First the good news. For the first time since last July, home prices in U.S. metro areas rose in April, according to the latest S&P/Case-Shiller Home Price Indices. Both the 10- and 20-city composite indices were up, gaining 0.8% and 0.7% respectively.
And then the bad news. These numbers come with a disclaimer: They are not seasonally adjusted. When seasonal factors are taken into account, the 10-city composite’s annual rate of change stayed the same at -3.1% and the 20-city fell to -4.0% from -3.8% in March. And this is after March set a new post-bust low for the 20-city index.

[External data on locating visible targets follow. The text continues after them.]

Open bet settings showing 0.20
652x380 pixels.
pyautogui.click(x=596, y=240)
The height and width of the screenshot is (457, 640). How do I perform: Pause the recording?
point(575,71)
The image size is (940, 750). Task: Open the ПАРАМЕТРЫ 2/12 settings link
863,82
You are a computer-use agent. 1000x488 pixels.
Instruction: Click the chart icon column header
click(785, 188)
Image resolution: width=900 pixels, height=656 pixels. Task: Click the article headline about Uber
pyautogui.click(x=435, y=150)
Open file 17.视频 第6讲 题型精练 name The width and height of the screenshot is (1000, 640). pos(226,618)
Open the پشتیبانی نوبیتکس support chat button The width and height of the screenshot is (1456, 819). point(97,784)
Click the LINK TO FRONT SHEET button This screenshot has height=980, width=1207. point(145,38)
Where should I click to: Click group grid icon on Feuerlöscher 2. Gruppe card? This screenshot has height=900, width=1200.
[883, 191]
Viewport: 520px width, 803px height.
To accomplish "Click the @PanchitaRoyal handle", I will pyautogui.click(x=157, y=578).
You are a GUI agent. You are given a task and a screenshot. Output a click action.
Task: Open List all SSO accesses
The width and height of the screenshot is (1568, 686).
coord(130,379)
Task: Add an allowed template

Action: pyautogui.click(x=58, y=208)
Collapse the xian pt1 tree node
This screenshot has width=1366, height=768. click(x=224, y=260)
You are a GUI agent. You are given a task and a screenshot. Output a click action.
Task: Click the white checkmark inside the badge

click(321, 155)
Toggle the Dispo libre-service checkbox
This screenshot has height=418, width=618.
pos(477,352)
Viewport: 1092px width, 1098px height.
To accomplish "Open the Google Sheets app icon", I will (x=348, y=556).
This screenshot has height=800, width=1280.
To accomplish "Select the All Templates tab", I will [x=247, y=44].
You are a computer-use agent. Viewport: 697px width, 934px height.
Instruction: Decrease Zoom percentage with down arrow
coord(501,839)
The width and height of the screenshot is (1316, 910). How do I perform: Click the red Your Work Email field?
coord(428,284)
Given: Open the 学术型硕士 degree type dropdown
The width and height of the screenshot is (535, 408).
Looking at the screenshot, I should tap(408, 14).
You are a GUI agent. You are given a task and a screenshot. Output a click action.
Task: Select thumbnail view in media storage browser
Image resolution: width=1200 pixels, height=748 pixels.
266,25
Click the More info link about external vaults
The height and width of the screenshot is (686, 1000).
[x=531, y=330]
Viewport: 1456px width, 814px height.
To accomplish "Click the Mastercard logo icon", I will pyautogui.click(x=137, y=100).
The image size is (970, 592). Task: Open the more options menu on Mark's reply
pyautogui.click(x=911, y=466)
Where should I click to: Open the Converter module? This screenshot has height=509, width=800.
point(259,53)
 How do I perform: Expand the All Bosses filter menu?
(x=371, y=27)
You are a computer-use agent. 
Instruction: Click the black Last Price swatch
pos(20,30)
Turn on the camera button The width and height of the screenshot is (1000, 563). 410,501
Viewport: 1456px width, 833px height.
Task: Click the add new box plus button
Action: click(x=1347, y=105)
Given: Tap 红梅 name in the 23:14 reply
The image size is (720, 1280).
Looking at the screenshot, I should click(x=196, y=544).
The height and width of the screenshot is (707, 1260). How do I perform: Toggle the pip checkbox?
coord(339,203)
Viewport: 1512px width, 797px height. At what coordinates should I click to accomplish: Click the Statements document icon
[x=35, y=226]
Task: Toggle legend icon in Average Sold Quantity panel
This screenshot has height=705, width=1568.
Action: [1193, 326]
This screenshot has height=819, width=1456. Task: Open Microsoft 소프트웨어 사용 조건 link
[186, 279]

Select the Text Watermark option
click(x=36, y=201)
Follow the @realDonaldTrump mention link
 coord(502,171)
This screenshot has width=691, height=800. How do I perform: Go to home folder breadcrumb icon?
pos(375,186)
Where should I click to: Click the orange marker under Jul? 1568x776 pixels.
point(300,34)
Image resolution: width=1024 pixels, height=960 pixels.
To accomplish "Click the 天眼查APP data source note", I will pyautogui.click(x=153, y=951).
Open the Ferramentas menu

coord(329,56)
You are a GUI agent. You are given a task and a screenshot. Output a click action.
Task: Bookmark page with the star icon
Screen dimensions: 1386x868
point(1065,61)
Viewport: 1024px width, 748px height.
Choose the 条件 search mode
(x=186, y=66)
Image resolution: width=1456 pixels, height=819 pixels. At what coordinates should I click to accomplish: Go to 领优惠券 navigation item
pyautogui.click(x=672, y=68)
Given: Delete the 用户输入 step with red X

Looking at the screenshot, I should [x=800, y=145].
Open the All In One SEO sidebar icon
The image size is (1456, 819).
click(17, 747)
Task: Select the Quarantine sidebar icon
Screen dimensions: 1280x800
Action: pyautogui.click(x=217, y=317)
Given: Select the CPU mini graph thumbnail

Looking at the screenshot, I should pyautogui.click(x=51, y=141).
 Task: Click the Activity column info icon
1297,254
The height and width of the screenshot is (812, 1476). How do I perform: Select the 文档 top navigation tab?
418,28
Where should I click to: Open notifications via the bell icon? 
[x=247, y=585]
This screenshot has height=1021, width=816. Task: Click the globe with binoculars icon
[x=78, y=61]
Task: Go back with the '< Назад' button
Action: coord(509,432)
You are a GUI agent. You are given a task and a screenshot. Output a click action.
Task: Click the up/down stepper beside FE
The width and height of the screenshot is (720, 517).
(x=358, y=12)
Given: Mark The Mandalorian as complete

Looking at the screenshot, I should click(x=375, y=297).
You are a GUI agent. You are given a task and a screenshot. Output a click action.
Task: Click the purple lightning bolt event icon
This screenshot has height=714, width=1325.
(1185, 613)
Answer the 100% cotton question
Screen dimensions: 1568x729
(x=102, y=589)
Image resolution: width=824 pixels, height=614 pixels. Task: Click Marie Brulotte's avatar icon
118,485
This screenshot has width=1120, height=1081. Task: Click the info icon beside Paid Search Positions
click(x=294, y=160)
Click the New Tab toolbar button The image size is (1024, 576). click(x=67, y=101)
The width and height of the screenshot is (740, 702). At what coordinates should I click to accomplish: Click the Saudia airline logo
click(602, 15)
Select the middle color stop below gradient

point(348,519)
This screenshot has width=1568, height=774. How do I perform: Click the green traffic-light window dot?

Patrick Newport, U.S. economist at IHS Global Insight, attributes the uptick to the annual ebb and flow of housing tides rather than a real improvement. "This seasonal kick shows up in the April numbers and goes away in October," he said in a statement. "The Case-Shiller indices are likely to post increases during the home buying season and then turn down again."
Pointing to data from the Mortgage Bankers Association that reports nearly 13% of mortgage-holding homeowners are either late on payments or in foreclosure, Newport predicts distressed sales will pull the Chase-Shiller indices down another 5% before they experience improvement. He foresees that turnaround in 2012.
Even with the month’s uptick, six cities logged new index lows in April, including Charlotte, N.C., Chicago, Detroit, Las Vegas, Miami, and Tampa, Fla. Thirteen markets showed improvement from March to April, but 16 cities saw their annual rates of change fall further. Washington, D.C., was the only metro area to post a yearly gain, improving 4%.
"For a real recovery we would need to see several months of increasing home prices, large enough to shift the annual momentum to the positive side," said David Blitzer, chairman of S&P’s Index Committee, in a statement. "In short, better news, but still a lot of questions and a long way to go."
Claire Easley is a senior editor at Builder.